I'd start by asking him what he wants as evidence. I'd also ask
him if he want's to be shown how his people can run the test
scripts and verify that they all pass for themselves.

John Roth
 
D

Dang Griffith

I like to use unittest. However, when my QA Manager shows up in my
cube and says "Give me evidence that all your unit tests passed", I
have nothing to provide. I'd like to log the unittest results
(verbose mode) somehow. I'm open: logger module, stdmsg redirect,
whatever.

Another way to pacify the QAM would be to show the version control
log. If you check your stuff in at each stage, and have comments
saying what was fixed (e.g., "passed unittest XYZZY"), that should be
sufficient for QA purposes. QA confirms that the process is being
followed--not that the code works.

Sorry I can't help, but why would your QAM care about this level of
detail?
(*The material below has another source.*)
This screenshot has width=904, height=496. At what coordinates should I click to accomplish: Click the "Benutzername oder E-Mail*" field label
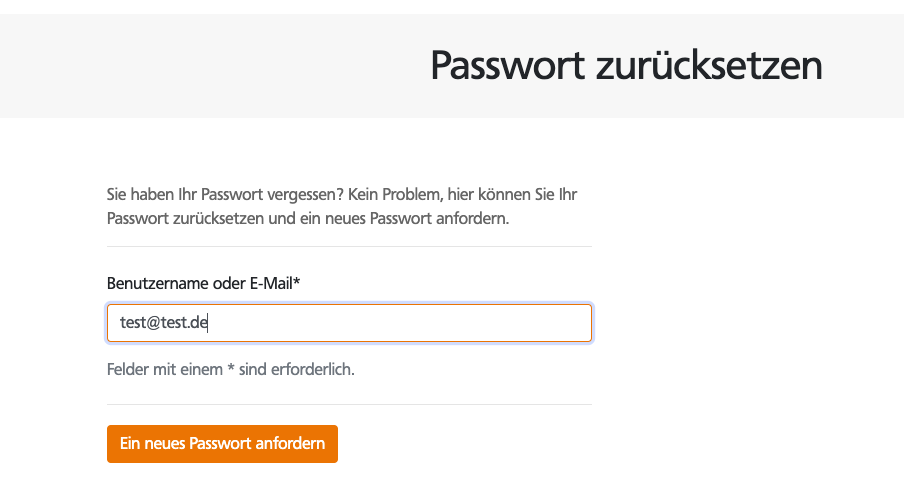pos(203,284)
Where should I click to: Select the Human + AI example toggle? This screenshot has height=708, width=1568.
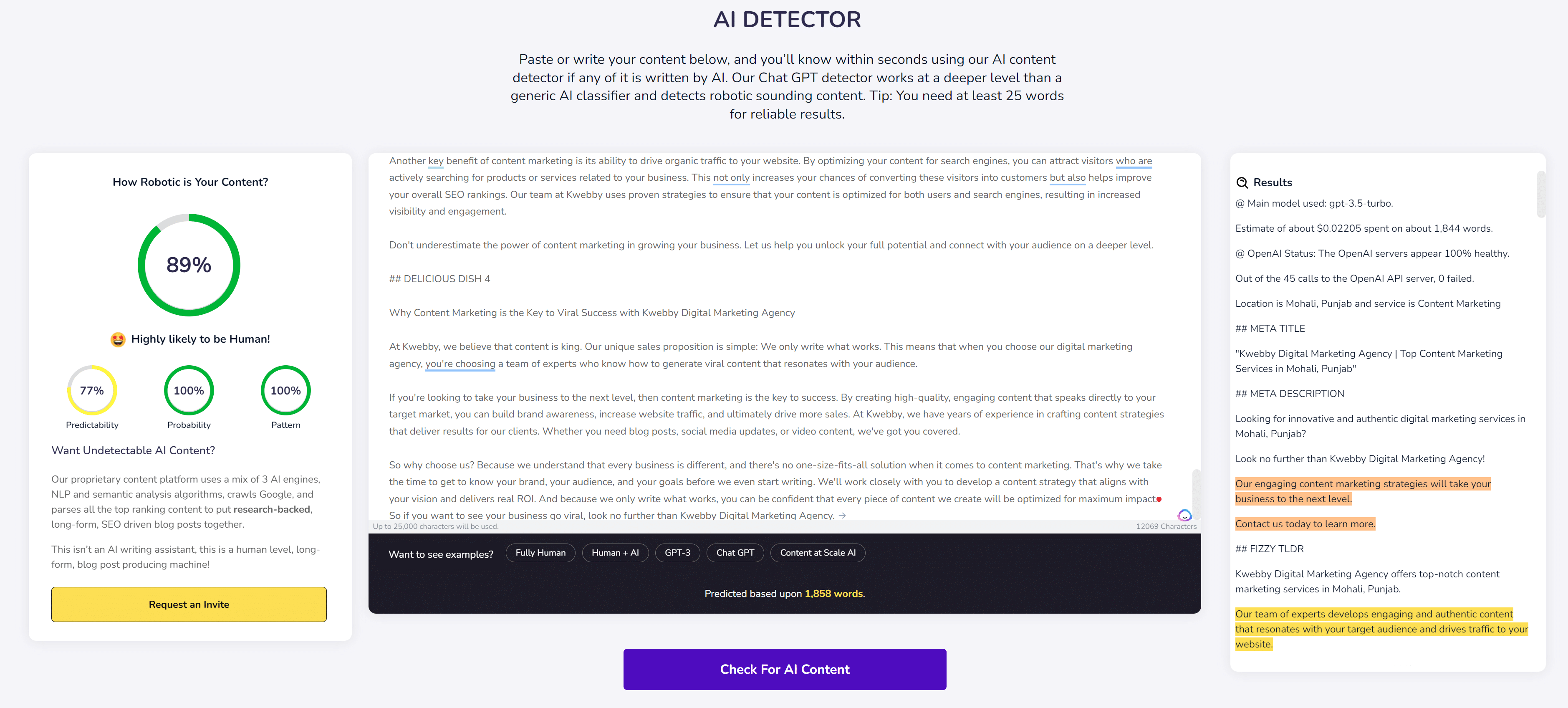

Unless your code is looking bad (i.e., high defect density)
later, when it's integrated, your personal development process, i.e.,
using unittest or not, is too low-level of a detail. MicroQAM. Does
your QAM also want to see marked up printouts of your code, showing
that you performed a code review? Design review? Etc?

--dang
 

Ask a Question

Want to reply to this thread or ask your own question?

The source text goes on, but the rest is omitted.